• WRITTEN EXERCISE:
Write out the lines word for word, beginning at the line that contains "Given: Click the" and stopping after the line that contains "Looking at the", with both of those lines included and the pictures left out.

• SUPPLIED RECORDS:
────────────────────
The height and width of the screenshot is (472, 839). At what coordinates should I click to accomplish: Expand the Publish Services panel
────────────────────
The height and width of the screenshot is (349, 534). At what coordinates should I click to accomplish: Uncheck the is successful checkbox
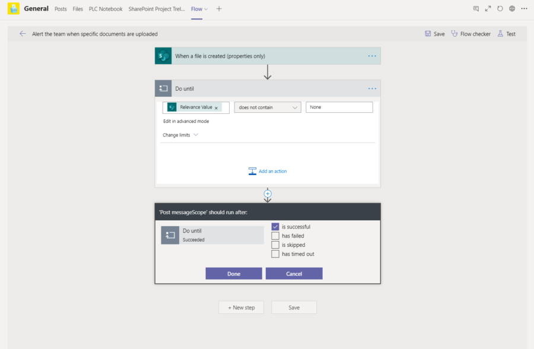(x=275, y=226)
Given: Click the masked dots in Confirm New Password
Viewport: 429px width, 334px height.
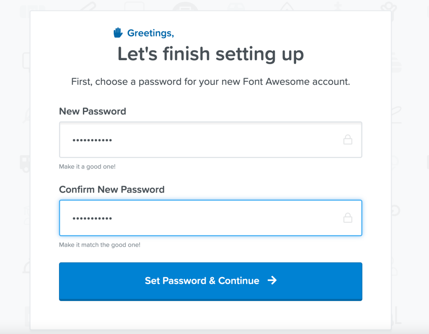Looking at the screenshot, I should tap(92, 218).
────────────────────
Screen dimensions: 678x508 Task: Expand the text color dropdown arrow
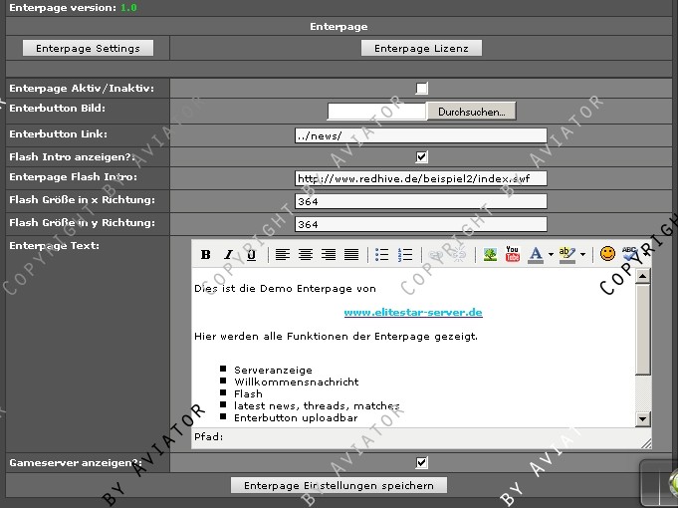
────────────────────
• EXPECTED ANSWER:
Given: Click the masked dots in Confirm New Password
Viewport: 429px width, 334px height.
Looking at the screenshot, I should tap(92, 218).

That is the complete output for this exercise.